— The task —
Repeat the following entries exactly, excluding pictures.

— The records —
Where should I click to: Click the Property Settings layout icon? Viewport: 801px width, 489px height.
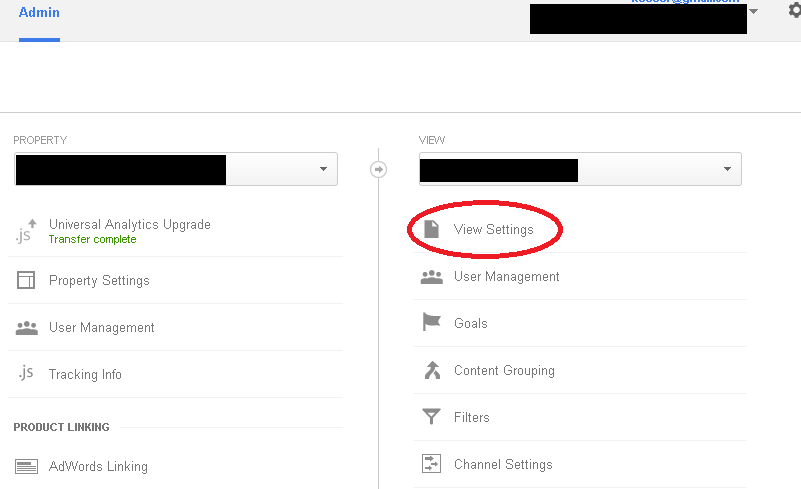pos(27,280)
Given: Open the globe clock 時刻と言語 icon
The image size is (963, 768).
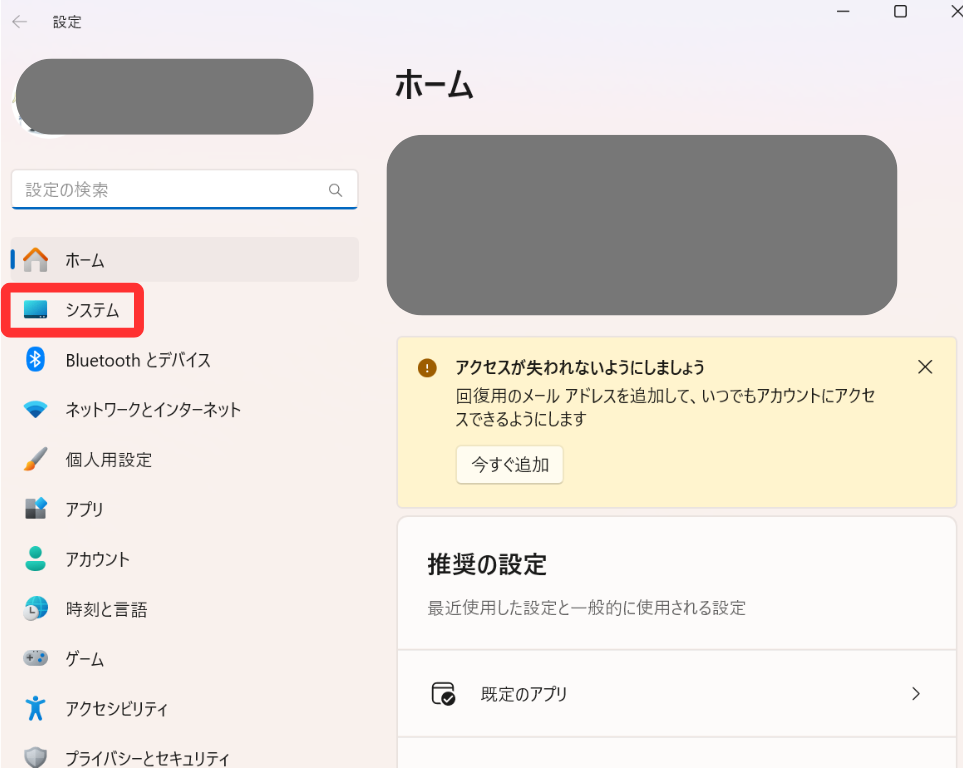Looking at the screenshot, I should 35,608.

— Answer to this problem —
Where should I click to: Click the Property Settings layout icon? Viewport: 801px width, 489px height.
pos(27,280)
Given: Open the globe clock 時刻と言語 icon
The image size is (963, 768).
Looking at the screenshot, I should 35,608.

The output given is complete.